Direct blow or indirect stress to the bone. Indirect stress may be caused by twisting or a violent muscle contraction. Other causes may include:

  • a tumor in the collarbone
  • conditions that cause weak bones, such as osteoporosis
  • physical abuse , including child abuse or elder abuse

Signs & Symptoms

  • Severe pain at the fracture site.
  • Swelling around the fracture.
  • Visible deformity if the fracture is complete and bone fragments separate enough to distort normal contours.
  • Tenderness to the touch.
  • Numbness or coldness in the shoulder and arm on the affected side, if the blood supply is impaired.
  • Bruising or abrasions along your collarbone, or at the top or side of your shoulder


Follow your doctor's instructions. These instructions are supplemental.

  • Immobilizatlon will be necessary. For this fracture,a sling usually works quite well.
  • Use frequent ice massage. Fill a large styrofoam cup with water and freeze. Tear a small amount of foam from the top so ice protrudes. Massage firmly over the injured area in a circle about the size of a baseball. Do this for 15 minutes at a time, 3 or 4 times a day, and before workouts or competition.
  • After 48 hours, localized heat promotes healing by increasing blood circulation in the injured area. Use a heating pad, hot soaks, hot showers, heating pads, or heat liniments and ointments.

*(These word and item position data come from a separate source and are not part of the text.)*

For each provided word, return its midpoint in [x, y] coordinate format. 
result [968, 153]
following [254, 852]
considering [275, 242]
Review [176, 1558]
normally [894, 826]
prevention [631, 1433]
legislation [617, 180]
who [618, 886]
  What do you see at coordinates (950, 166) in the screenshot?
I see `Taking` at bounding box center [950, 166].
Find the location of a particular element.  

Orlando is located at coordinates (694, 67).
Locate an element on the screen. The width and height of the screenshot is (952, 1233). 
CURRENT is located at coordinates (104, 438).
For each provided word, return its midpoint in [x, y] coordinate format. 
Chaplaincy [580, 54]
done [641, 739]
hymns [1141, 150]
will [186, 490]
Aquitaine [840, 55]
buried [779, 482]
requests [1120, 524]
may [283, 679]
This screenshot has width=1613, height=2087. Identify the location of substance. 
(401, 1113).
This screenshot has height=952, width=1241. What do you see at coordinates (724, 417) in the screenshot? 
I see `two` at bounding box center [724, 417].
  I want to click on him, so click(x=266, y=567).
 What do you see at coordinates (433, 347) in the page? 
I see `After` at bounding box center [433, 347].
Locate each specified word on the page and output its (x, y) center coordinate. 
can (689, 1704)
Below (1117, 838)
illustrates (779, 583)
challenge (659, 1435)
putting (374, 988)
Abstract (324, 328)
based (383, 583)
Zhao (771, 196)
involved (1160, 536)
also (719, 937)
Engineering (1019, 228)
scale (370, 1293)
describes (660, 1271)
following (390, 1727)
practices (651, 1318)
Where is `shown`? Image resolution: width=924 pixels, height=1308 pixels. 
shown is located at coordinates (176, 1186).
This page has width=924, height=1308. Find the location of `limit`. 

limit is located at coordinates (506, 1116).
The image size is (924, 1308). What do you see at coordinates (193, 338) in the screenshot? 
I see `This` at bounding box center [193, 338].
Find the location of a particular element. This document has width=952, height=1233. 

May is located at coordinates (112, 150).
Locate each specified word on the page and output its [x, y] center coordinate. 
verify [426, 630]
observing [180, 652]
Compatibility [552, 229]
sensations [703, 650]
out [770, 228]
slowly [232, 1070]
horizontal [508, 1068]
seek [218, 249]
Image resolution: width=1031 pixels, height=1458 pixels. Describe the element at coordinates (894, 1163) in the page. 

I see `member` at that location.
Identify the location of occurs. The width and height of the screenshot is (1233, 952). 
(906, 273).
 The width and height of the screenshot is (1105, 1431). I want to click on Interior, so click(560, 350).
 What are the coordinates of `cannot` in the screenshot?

If your fractured collarbone cannot be treated with closed reduction, your doctor will do surgery to repair it with a surgical pin or plate.

Home Diet

  • Drink only water before manipulation or surgery to treat the fracture. Solid food in your stomach makes vomiting while under anesthesia more hazardous.
  • During recovery, eat a well-balanced diet that includes extra protein, such as meat, fish, poultry, cheese, milk and eggs. Increase fiber and fluid intake to prevent constipation that may result from decreased activity.
  • Build adequate muscle strength and achieve good conditioning prior to exercise, athletic practice or competition. Increased muscle mass helps protect bones and underlying tissue.
  • Use protective equipment such as shoulder pads, when appropriate.